Work required: Write out the records again exactly and exclude the pictures.

The records below:

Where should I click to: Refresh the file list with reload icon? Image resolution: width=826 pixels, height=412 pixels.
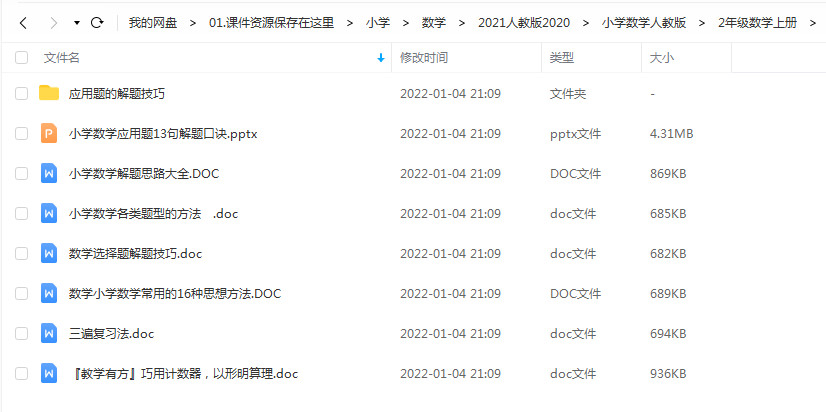tap(97, 23)
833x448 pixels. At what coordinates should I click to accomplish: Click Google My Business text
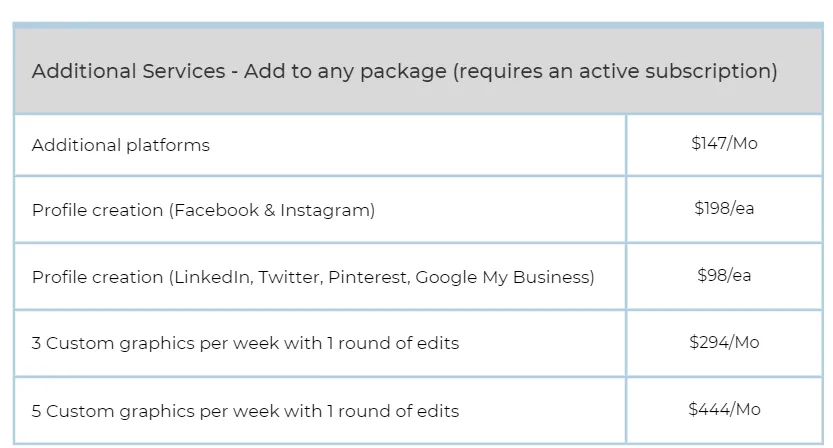503,278
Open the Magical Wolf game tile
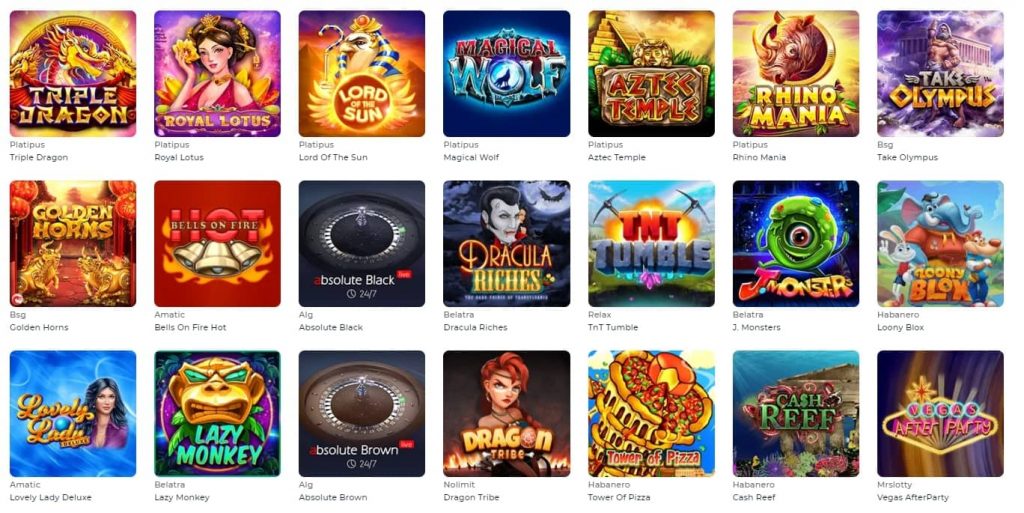 [x=507, y=74]
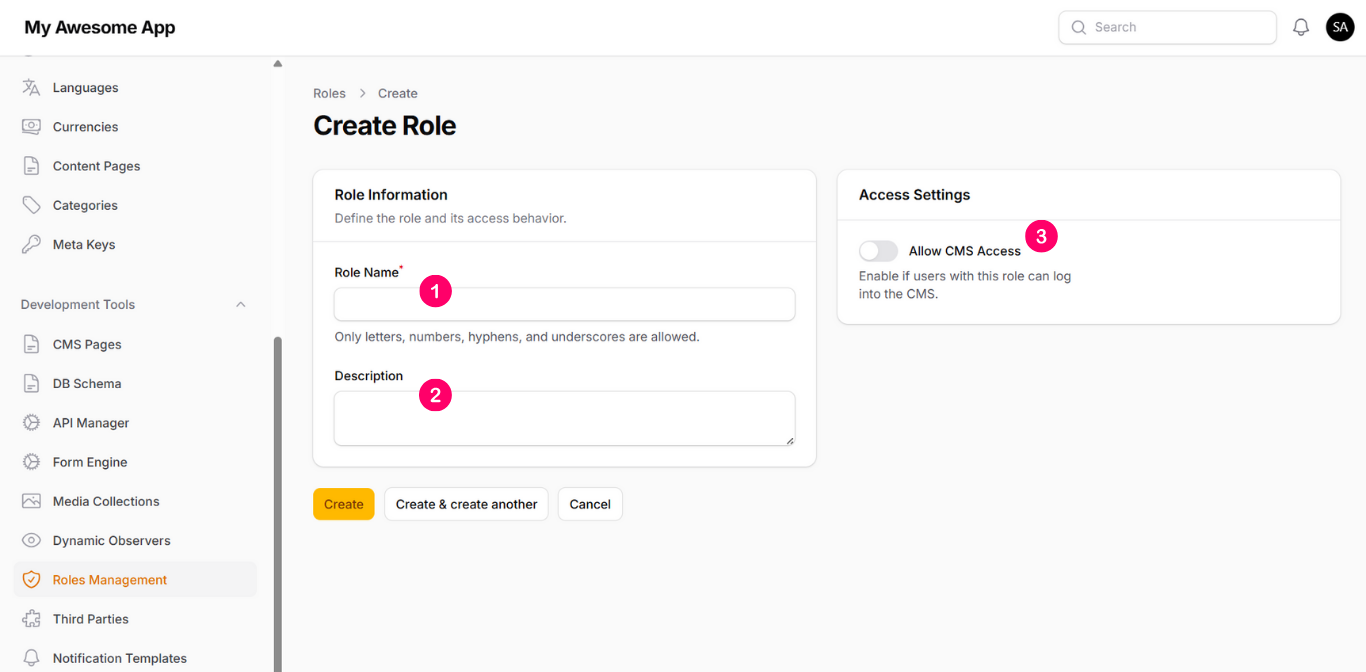Click the sidebar scroll-up arrow
Viewport: 1366px width, 672px height.
(278, 64)
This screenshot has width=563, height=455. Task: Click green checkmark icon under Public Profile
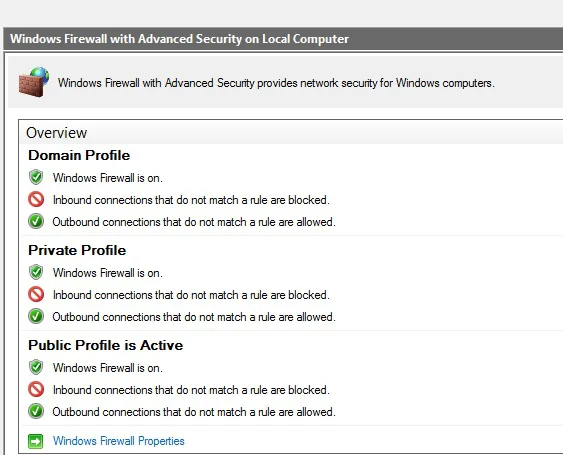click(36, 411)
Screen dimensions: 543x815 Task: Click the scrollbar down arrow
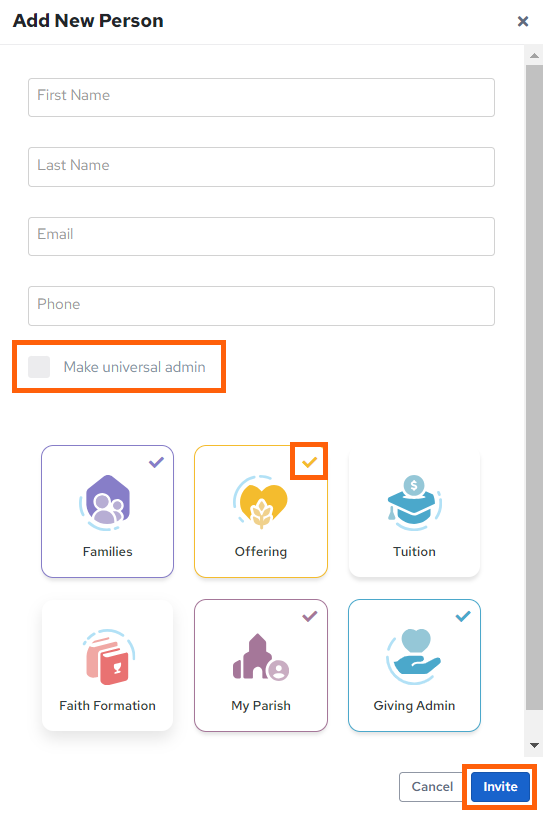534,745
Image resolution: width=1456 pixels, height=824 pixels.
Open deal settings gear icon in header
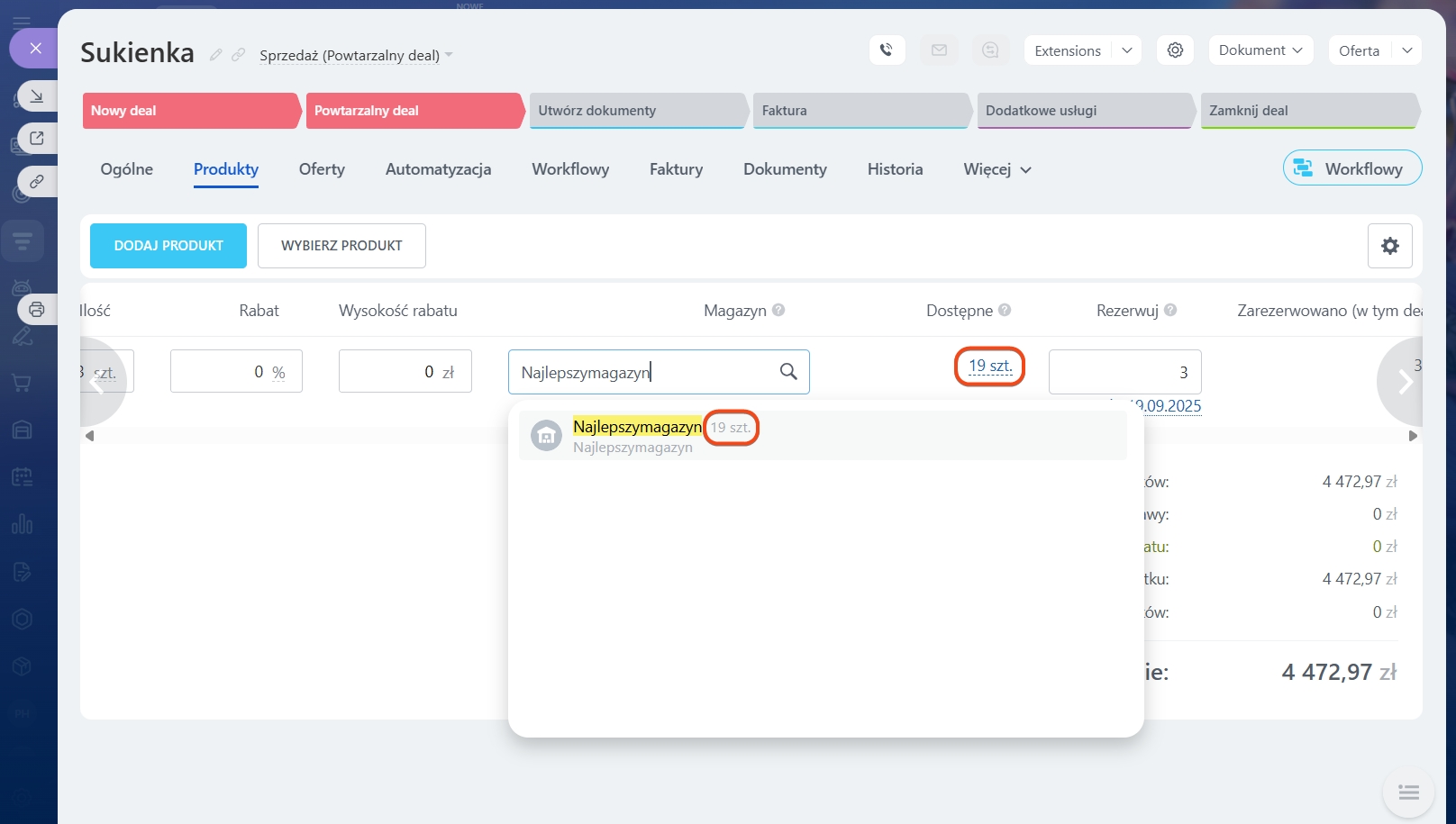tap(1175, 50)
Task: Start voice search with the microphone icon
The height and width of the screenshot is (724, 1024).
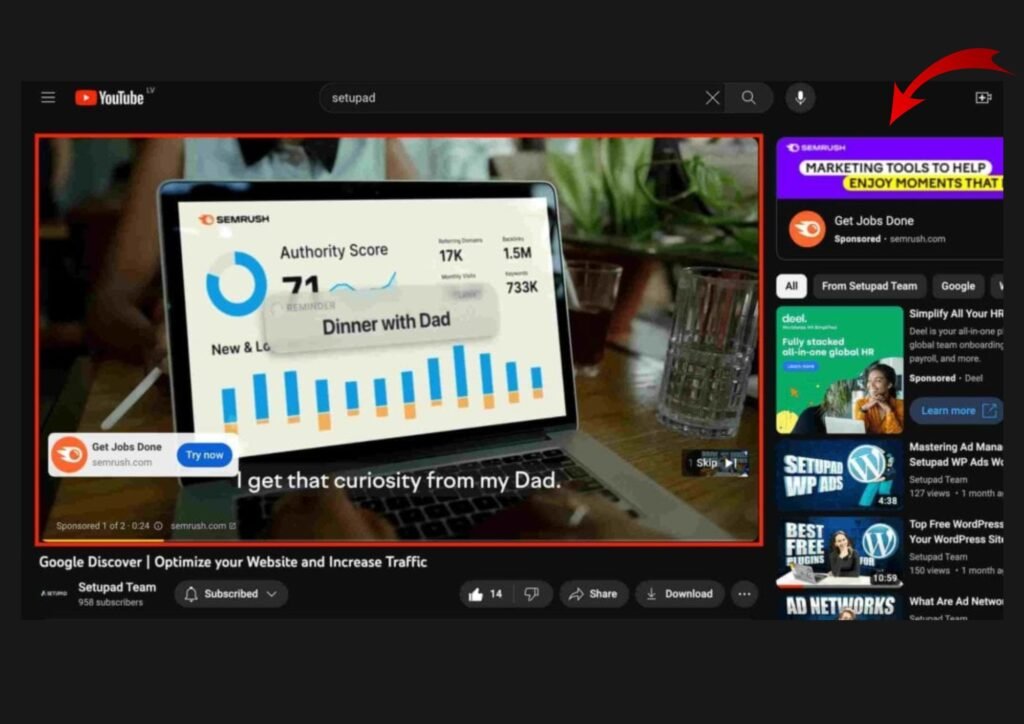Action: pos(799,98)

End of The records.

Result:
Where should I click to: Refresh the file list with reload icon? Image resolution: width=826 pixels, height=412 pixels.
tap(97, 23)
833x448 pixels. At what coordinates should I click to accomplish: Click Google My Business text
503,278
Open the Magical Wolf game tile
 [x=507, y=74]
Click the sidebar scroll-up arrow
Viewport: 1366px width, 672px height.
(278, 64)
This screenshot has width=563, height=455. Task: Click green checkmark icon under Public Profile
click(36, 411)
Screen dimensions: 543x815 Task: Click the scrollbar down arrow
534,745
Image resolution: width=1456 pixels, height=824 pixels.
Open deal settings gear icon in header
tap(1175, 50)
Task: Start voice search with the microphone icon
The height and width of the screenshot is (724, 1024).
Action: pos(799,98)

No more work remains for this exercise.